Questions: A tennis ball is tossed upward, and its heights at various times are recorded. Let f(t) be the height (in feet) of the tennis ball at t seconds. Complete parts a through e. Time (seconds) Height (feet) 0.00 1.93 0.06 2.36 0.12 2.49 0.18 2.64 0.24 2.65 0.30 2.60 0.36 2.46 a. Find an equation of f. Choose the correct answer below. A. f(t)=-13.33 t^2+8.13 t-8.03 B. f(t)=-13.33 t^2+6.13 t+1.97 C. f(t)=13.33 t+8.13 D. f(t)=6.13(-8.03)^t

Find an equation of \( f \).

Identify the type of function.

The data represents the height of a tennis ball over time, which typically follows a quadratic function due to the effects of gravity. Therefore, we expect \( f(t) \) to be a quadratic function of the form \( f(t) = at^2 + bt + c \).

Analyze the given options.

The options provided are:

A. \( f(t) = -13.33 t^{2} + 8.13 t - 8.03 \)

B. \( f(t) = -13.33 t^{2} + 6.13 t + 1.97 \)

C. \( f(t) = 13.33 t + 8.13 \)

D. \( f(t) = 6.13(-8.03)^{t} \)

Options A and B are quadratic functions, while C is linear, and D is an exponential function. Since the height of a tossed ball follows a quadratic path, options C and D can be eliminated.

Determine the correct quadratic function.

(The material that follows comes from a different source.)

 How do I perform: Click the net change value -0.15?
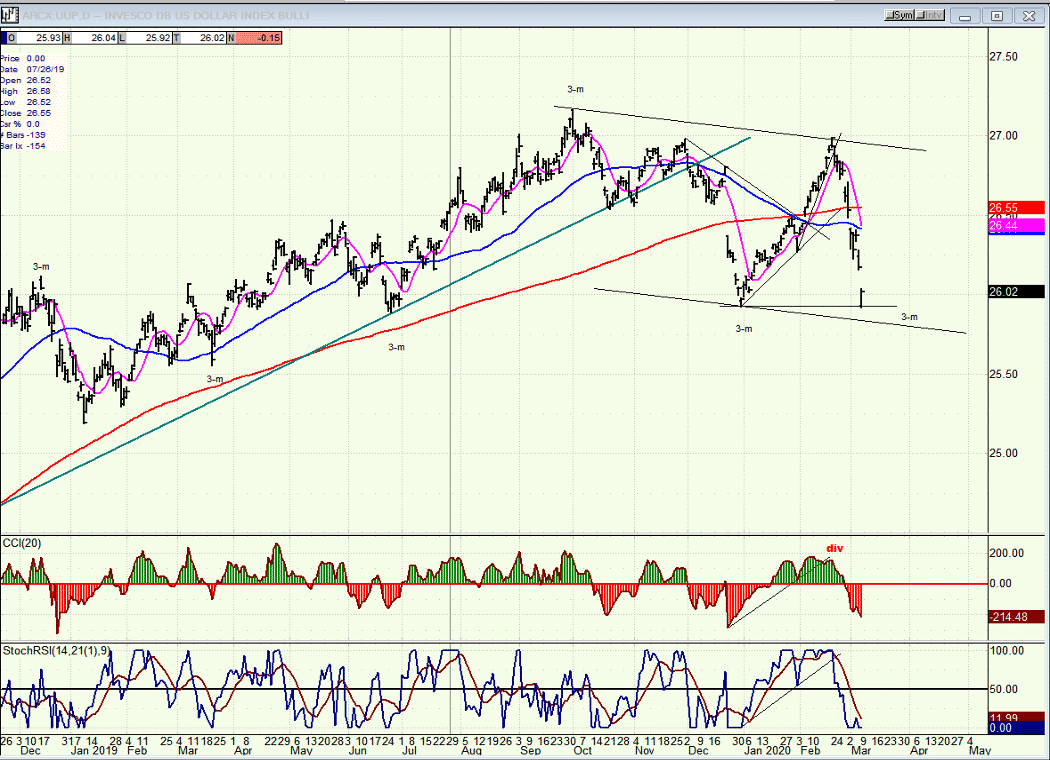point(258,38)
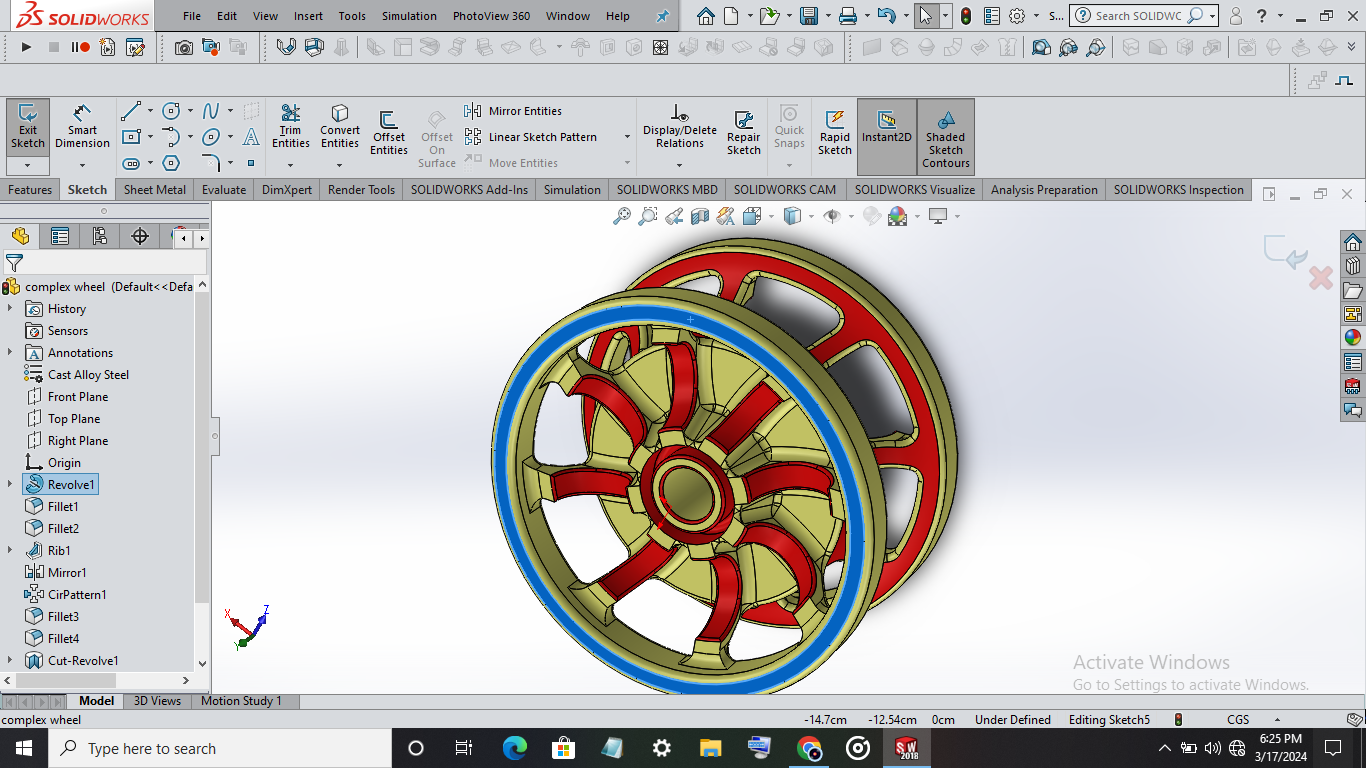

To determine the correct quadratic function, we can check the initial condition. At \( t = 0 \), the height is 1.93 feet. Substituting \( t = 0 \) into the quadratic functions:

For A: \( f(0) = -8.03 \) (does not match 1.93)

For B: \( f(0) = 1.97 \) (approximately matches 1.93)

Thus, option B is the most suitable choice.

\(\boxed{f(t) = -13.33 t^{2} + 6.13 t + 1.97}\)

The equation of \( f \) is \(\boxed{f(t) = -13.33 t^{2} + 6.13 t + 1.97}\).